### BRIEF
Search the records for "computer". Report every line where it occurs.

### EXTRACTED ENTRIES
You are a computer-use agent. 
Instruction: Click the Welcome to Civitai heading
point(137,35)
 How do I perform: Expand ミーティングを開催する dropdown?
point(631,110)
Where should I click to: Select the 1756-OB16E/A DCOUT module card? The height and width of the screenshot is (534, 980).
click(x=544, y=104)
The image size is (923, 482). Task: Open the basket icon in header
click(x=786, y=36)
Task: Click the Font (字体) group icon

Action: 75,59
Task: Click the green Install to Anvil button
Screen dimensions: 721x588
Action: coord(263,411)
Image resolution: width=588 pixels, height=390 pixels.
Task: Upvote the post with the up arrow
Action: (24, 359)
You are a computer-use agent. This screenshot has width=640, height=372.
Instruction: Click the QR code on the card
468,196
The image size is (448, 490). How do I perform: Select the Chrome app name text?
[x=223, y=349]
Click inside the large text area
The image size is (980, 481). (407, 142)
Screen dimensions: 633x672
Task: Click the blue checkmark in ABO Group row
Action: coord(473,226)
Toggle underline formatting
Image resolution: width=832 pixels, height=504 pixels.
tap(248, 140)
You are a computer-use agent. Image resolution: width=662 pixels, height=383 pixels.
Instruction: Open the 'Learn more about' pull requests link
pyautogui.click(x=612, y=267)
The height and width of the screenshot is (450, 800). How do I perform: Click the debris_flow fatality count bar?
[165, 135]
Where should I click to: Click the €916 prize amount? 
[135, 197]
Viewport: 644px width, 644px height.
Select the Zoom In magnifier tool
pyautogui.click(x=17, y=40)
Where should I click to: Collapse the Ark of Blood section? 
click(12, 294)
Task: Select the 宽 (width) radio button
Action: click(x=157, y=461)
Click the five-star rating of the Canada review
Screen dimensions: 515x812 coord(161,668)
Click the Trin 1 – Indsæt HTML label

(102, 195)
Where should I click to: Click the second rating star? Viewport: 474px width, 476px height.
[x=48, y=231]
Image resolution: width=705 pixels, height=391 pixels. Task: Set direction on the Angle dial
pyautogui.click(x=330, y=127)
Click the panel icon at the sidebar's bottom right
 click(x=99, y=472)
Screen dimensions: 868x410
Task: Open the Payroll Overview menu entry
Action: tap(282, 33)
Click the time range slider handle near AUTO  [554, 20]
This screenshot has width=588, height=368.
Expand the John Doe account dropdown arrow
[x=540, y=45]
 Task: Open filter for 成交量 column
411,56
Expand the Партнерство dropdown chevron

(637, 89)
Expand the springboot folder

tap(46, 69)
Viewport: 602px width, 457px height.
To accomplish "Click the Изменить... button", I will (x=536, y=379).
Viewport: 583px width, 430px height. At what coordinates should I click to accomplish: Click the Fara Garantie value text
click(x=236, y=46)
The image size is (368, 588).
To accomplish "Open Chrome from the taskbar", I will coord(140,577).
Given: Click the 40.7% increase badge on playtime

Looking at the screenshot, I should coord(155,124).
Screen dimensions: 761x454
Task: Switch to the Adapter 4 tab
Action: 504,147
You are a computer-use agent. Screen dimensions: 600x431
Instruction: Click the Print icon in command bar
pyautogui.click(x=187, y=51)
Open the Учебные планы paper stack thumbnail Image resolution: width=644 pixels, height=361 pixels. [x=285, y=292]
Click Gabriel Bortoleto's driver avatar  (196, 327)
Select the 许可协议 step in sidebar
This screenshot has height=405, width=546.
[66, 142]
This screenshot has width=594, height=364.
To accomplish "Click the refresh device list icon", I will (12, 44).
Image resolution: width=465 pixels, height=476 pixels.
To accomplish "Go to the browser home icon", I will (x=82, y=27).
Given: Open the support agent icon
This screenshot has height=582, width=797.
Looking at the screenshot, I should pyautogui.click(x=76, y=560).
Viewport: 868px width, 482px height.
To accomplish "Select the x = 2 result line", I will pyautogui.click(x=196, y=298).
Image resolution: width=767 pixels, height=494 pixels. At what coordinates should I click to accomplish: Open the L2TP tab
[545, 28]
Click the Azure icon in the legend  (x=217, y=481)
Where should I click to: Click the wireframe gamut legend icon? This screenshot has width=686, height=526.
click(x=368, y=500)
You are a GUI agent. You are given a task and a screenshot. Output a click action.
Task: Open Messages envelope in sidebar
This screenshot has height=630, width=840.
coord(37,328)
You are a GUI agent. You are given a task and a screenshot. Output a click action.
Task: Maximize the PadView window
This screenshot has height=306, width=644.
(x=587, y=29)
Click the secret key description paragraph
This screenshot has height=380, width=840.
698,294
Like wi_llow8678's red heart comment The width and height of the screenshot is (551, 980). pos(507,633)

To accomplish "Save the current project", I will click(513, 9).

### SOLVED EXERCISE
You are a computer-use agent. 
You are a computer-use agent. This screenshot has width=640, height=372.
You are a computer-use agent. Image resolution: width=662 pixels, height=383 pixels.
You are a computer-use agent. Screen dimensions: 600x431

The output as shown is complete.